● Given problem 1:
Answer these from the optical network restoration patent text:
(a) According to claim 23, what carries the fault information?
(b) What does the field of the invention more particularly concern?
(c) What technology does the background say has been extensively deployed within today's transport networks?
● Given problem 2: Pick up the optical network restoration patent text after its final sentence and keep writing it.

● Source document:
---
23. The method according to claim 21 wherein said fault information
is propagated via SONET/SDH overhead bytes.
24. The method according to claim 21 wherein said fault information
includes a path ID.
25. The method according to claim 21 wherein said step of passing
fault information to the egress port is via an inter-card
communication mechanism.
Description
CROSS REFERENCE TO RELATED APPLICATIONS
[0001] Not Applicable.
STATEMENT REGARDING FEDERALLY SPONSORED RESEARCH
[0002] Not Applicable.
FIELD OF THE INVENTION
[0003] The present invention relates generally to restoration for
mesh networks, and more particularly, to distributed shared
restoration schemes for optical networks.
BACKGROUND OF THE INVENTION
[0004] Wavelength-division multiplexing (WDM) has been extensively
deployed within today's transport networks. The deployment of
optical cross-connects (OXCs) which are interconnected via WDM
links and optical add/drop multiplexers (OADMs) into these networks
will offer promising reconfigurable optical networks, which have
the potential to provide on-demand establishment of high-bandwidth
connections (e.g., lightpaths).
---
● Raw data:
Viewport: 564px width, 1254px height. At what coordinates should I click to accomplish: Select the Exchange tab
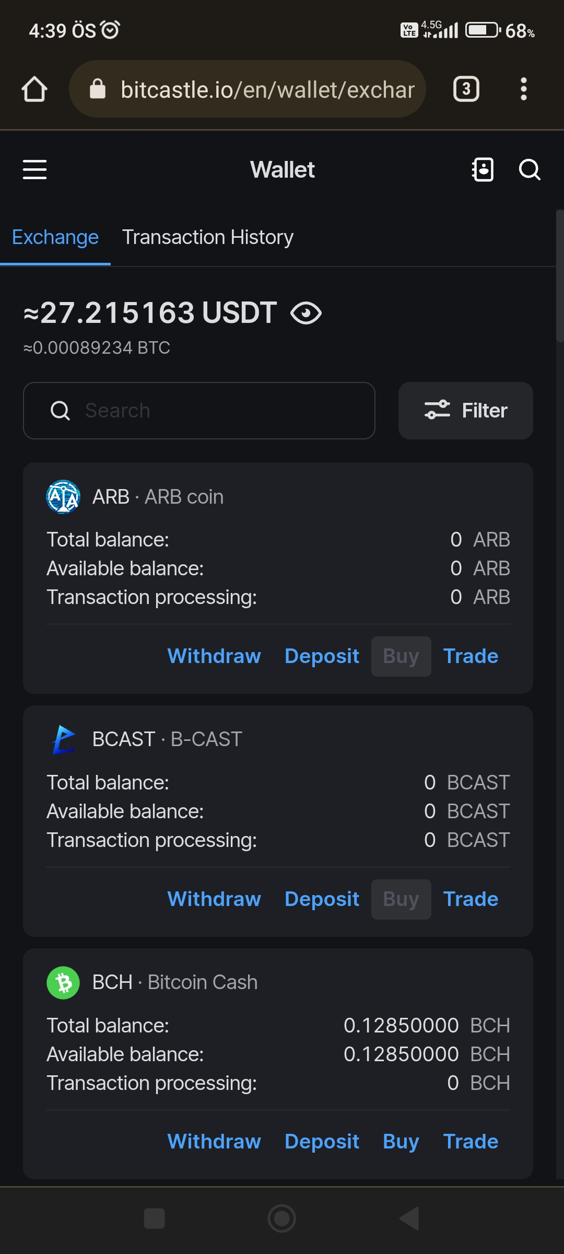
---
● Result 1:
(a) SONET/SDH overhead bytes.
(b) Distributed shared restoration schemes for optical networks.
(c) Wavelength-division multiplexing (WDM).

● Result 2:
[0005] In the network considered, the physical hardware is deployed
but the network connectivity is not defined until lightpaths are
established within the network. A lightpath is a constant bit-rate
(e.g., OC-48) data stream connected between two network elements
such as IP routers. The lightpaths are provisioned by choosing a
route through the network with sufficient available capacity. The
lightpaths are established by allocating capacity on each link
along the chosen route, and appropriately configuring the OXCs.
[0006] Because of the enormity of the traffic that optical networks
are expected to carry, optical network survivability has become an
issue of paramount importance. In conjunction, restoration is
provided by reserving capacity on routes that are physically
diverse to the primary (working) lightpath. There are many
different approaches to providing optical network restoration
depending on whether three main functions for backup route:
provisioning, link allocation, OXCs configuration are done before
(precalculated) or after failure. Three primary categories of
methods are: 1) all three functions are done before failure; 2) all
three functions are done after failure; 3) provisioning and link
allocation are done before failure and OXCs configuration are done
after failure. The first method is essentially the 1+1 protection
which is fast (in the order of the tens of milliseconds). But since
the resource for backup path has to be set aside to ensure that
adequate restoration capacity is available upon failure, it is not
resource utilization efficient and the reserved resource can not be
shared. The second method is a full dynamic restoration approach.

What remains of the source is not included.